Problem requirements:
In the listing that follows, the range to quote begins at the line that has "WB-Colleges-Salary-Act-1978 dated 28.03.1978" and ends after the line that has "Android App (472, 2538)"; quote it verbatim and add nothing.

Data extract:
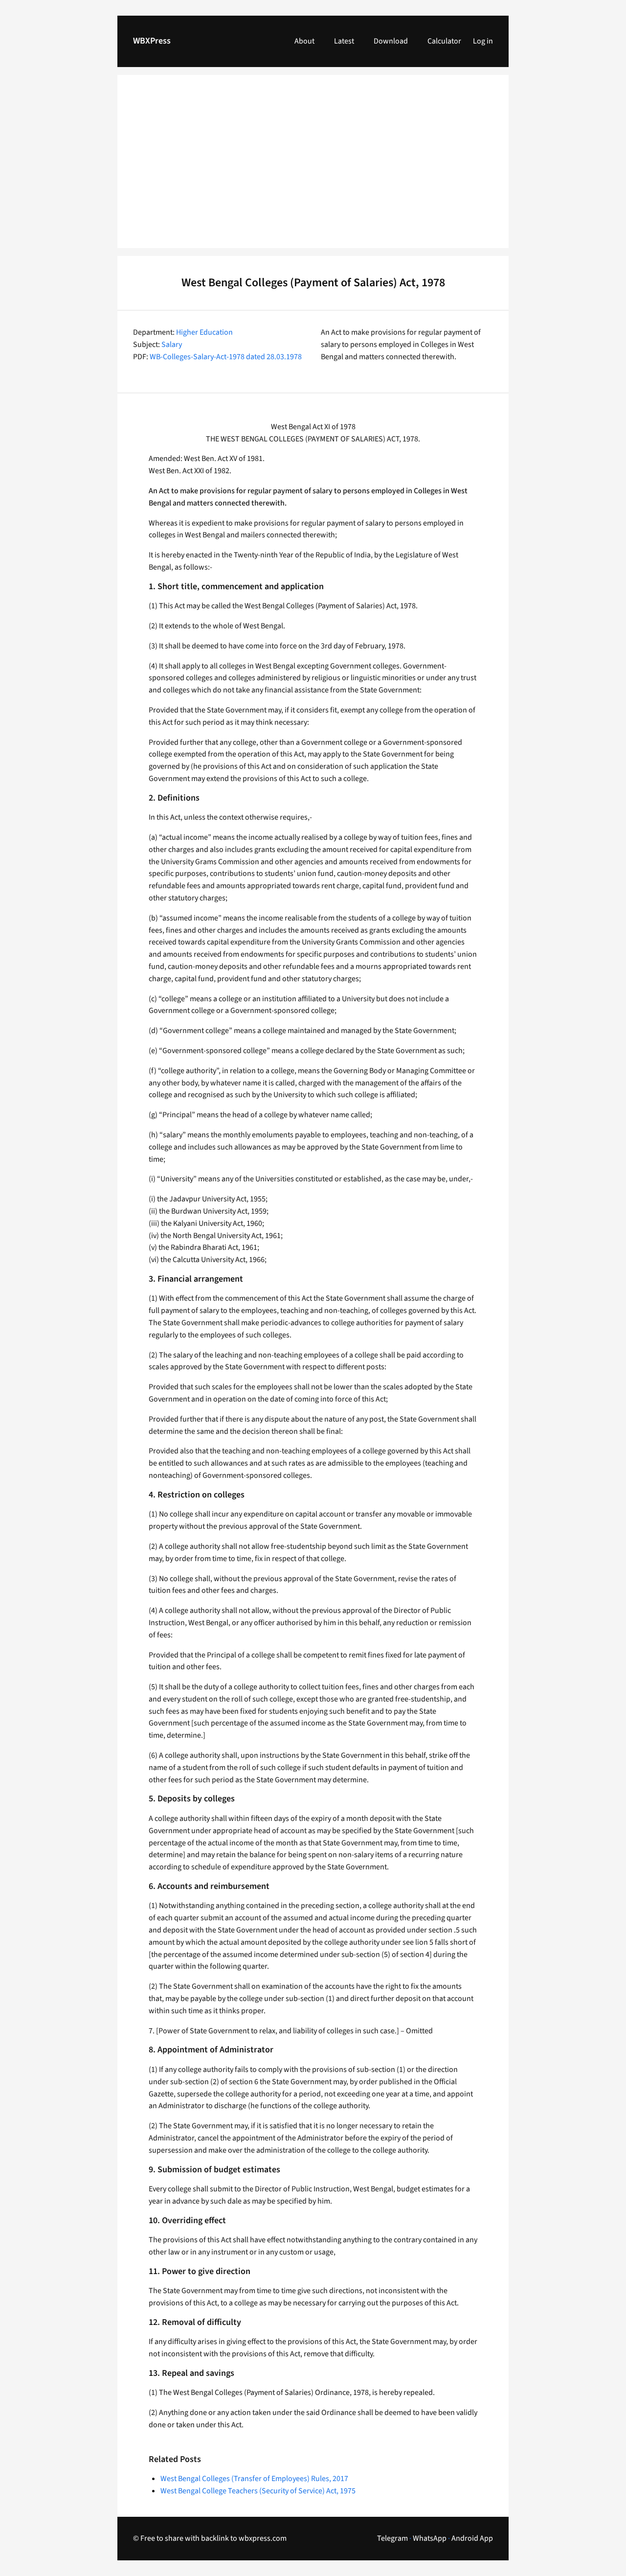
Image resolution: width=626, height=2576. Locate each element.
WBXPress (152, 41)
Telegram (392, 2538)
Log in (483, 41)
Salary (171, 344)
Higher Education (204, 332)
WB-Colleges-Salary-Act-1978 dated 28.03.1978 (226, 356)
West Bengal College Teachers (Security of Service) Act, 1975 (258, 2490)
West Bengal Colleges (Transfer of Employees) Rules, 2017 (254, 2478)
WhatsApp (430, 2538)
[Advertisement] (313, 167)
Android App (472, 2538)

* * *

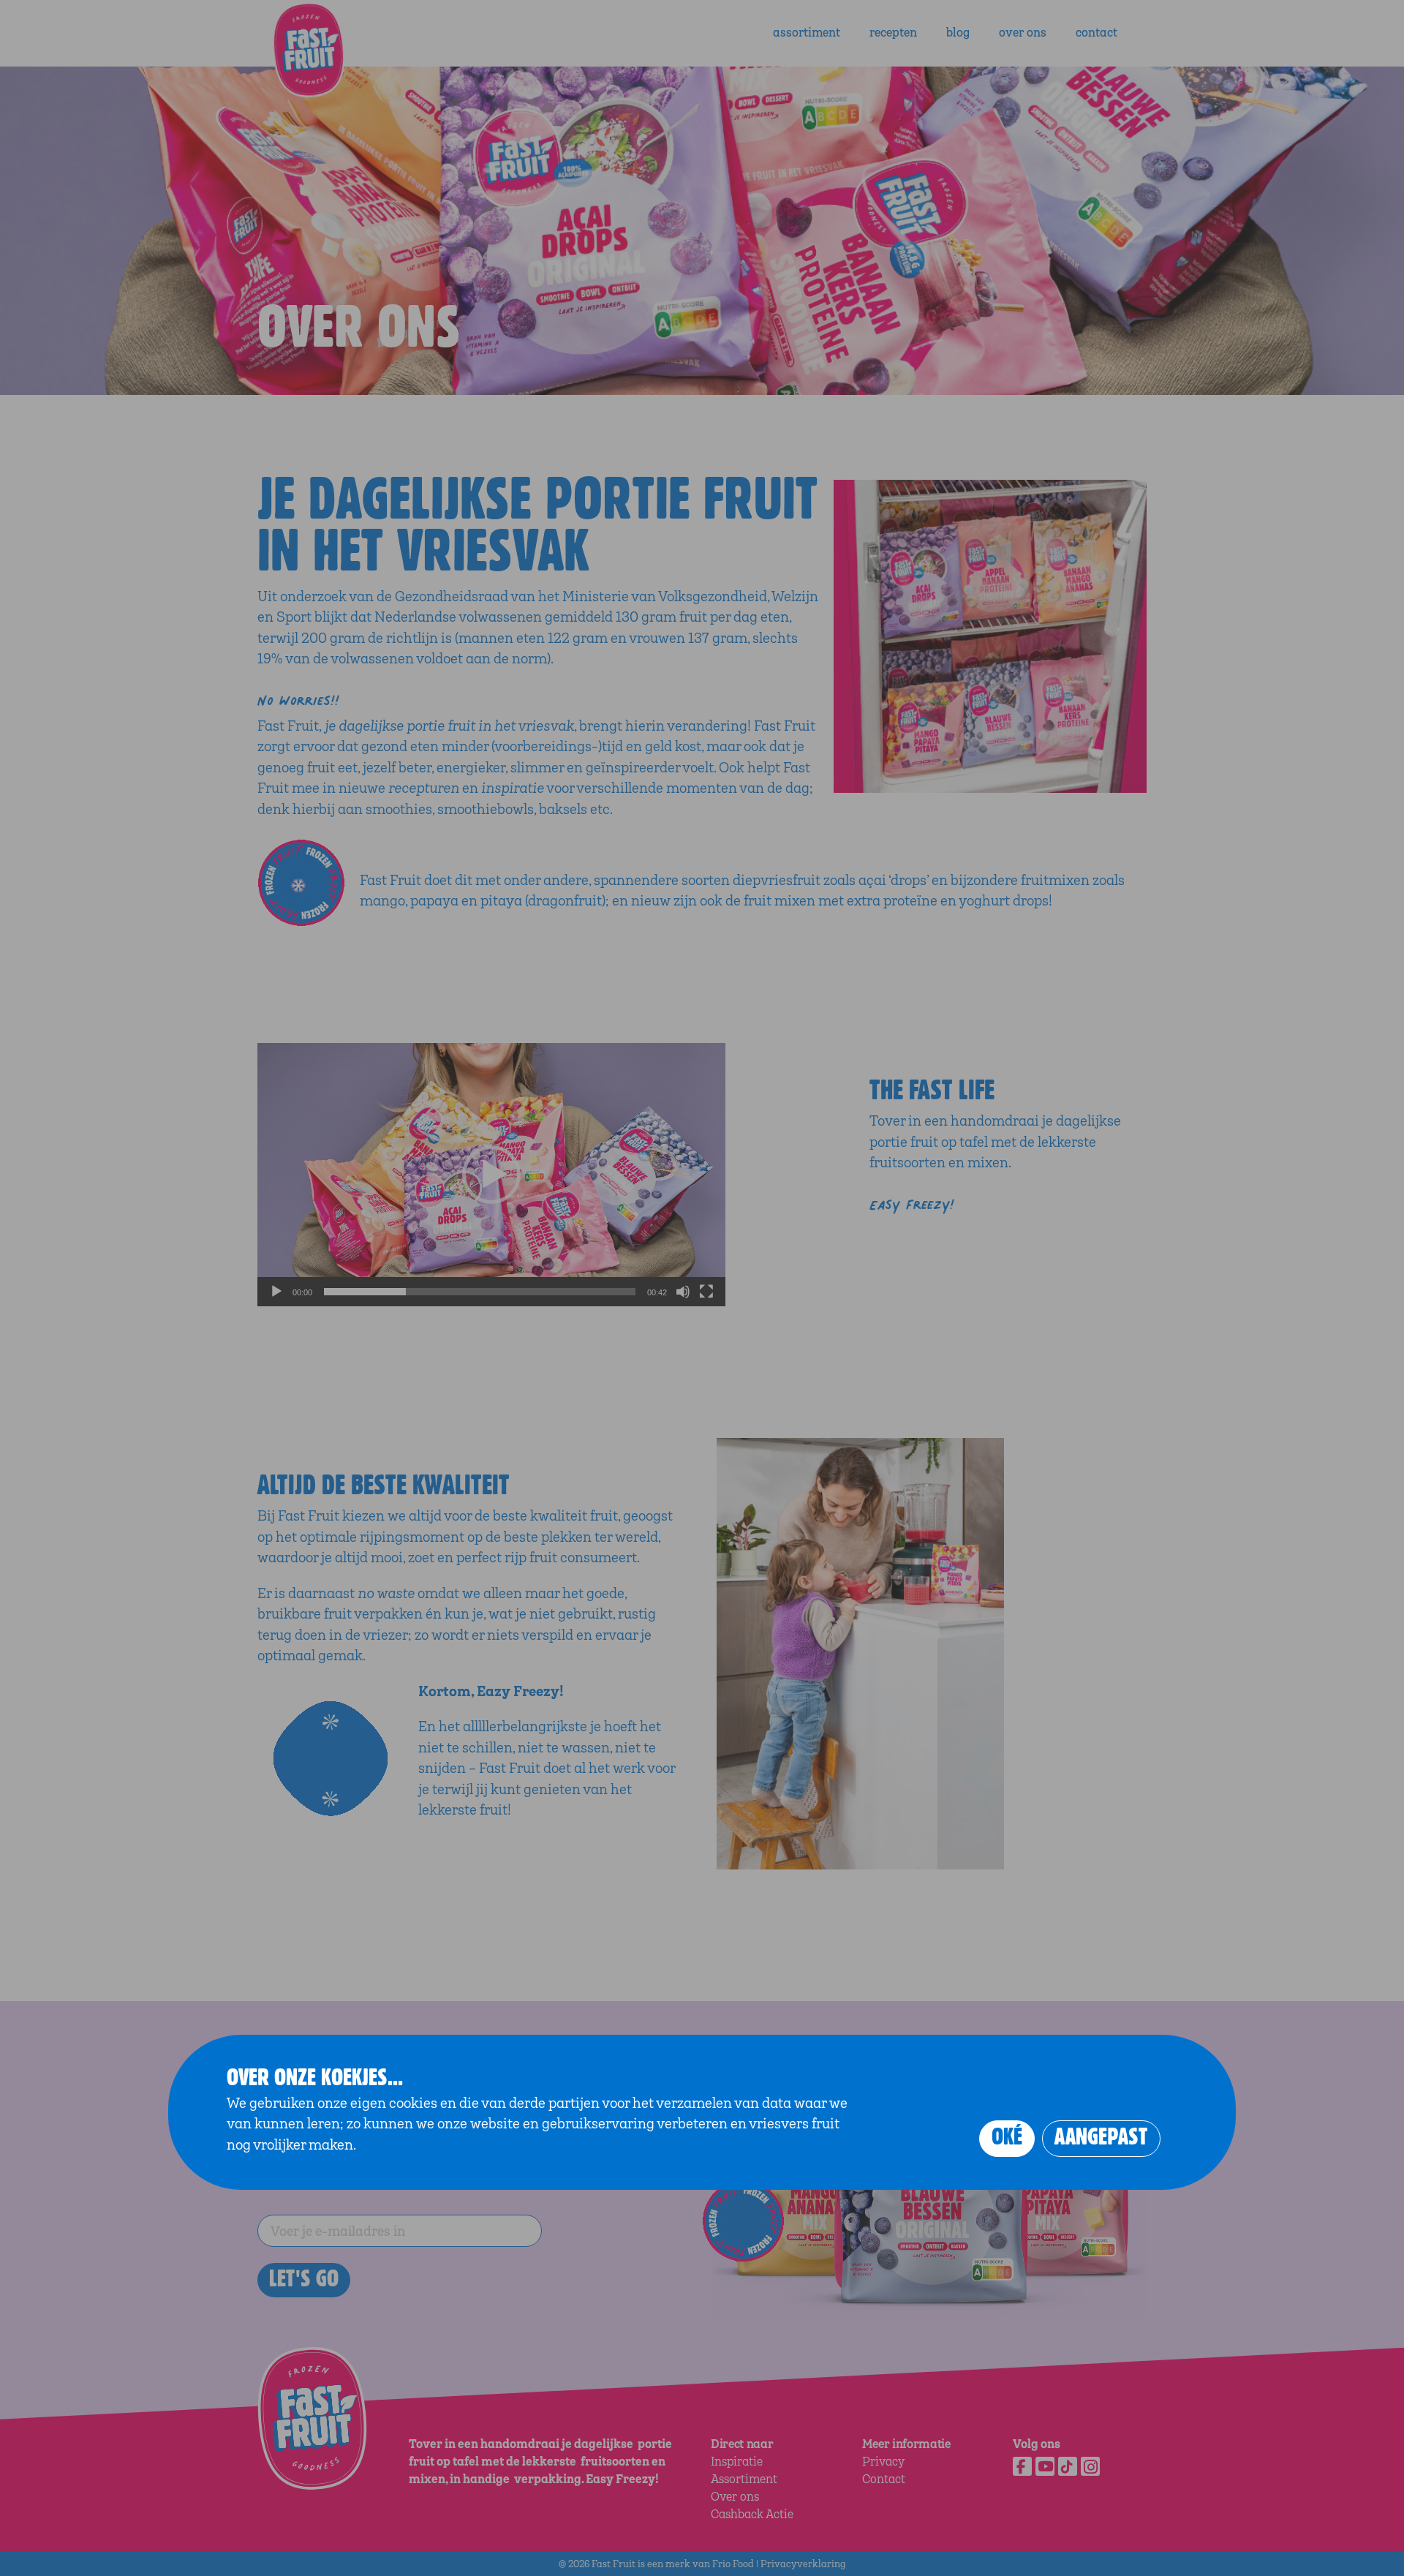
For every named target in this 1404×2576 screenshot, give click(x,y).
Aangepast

---

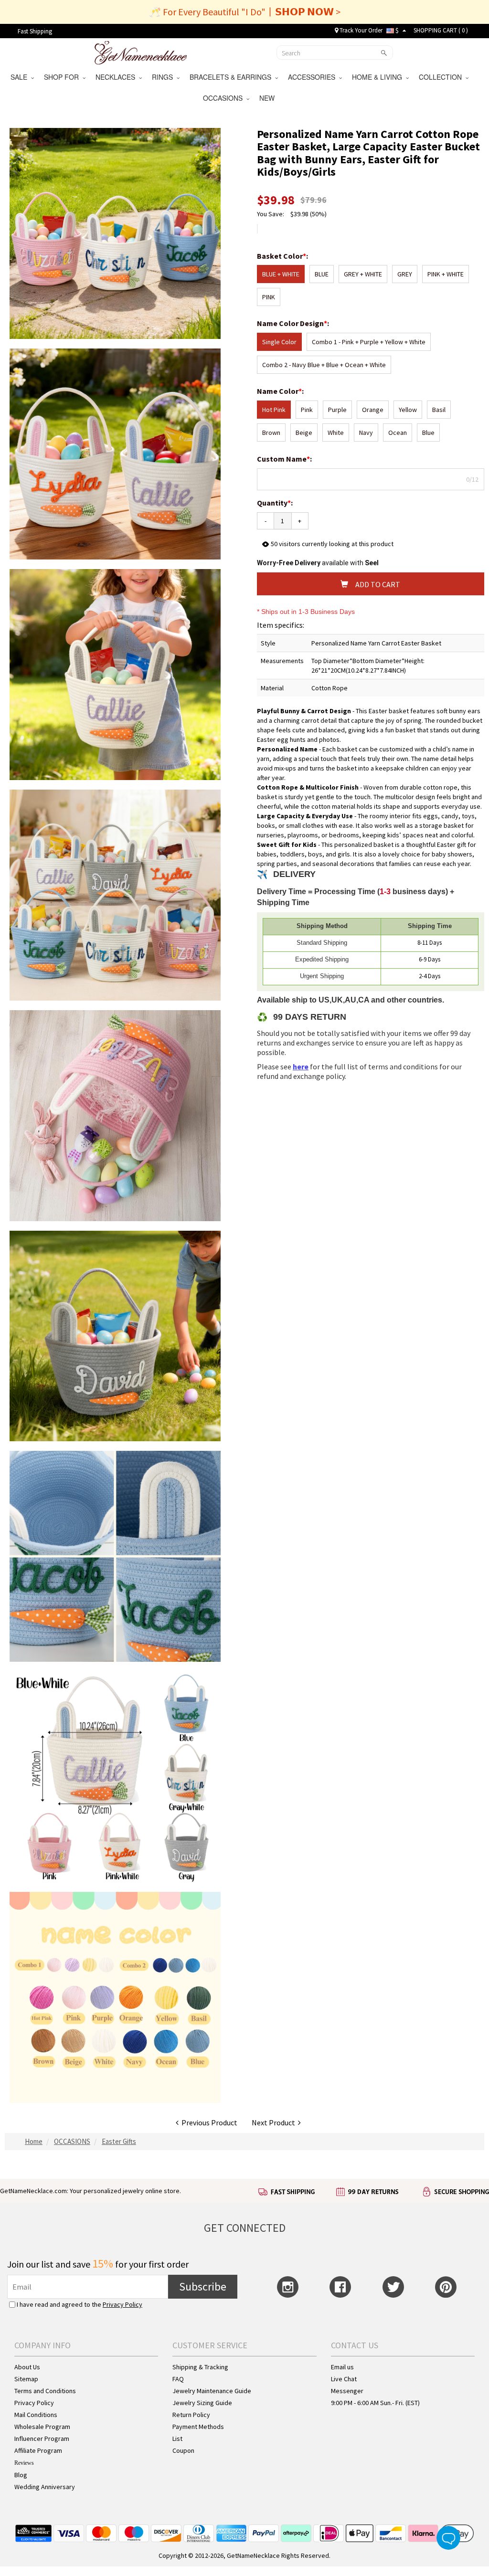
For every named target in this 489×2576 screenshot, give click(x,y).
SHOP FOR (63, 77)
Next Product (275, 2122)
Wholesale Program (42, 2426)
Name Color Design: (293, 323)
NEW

Output:
WB-Colleges-Salary-Act-1978 dated 28.03.1978 (226, 356)
West Bengal College Teachers (Security of Service) Act, 1975 (258, 2490)
West Bengal Colleges (Transfer of Employees) Rules, 2017 (254, 2478)
WhatsApp (430, 2538)
[Advertisement] (313, 167)
Android App (472, 2538)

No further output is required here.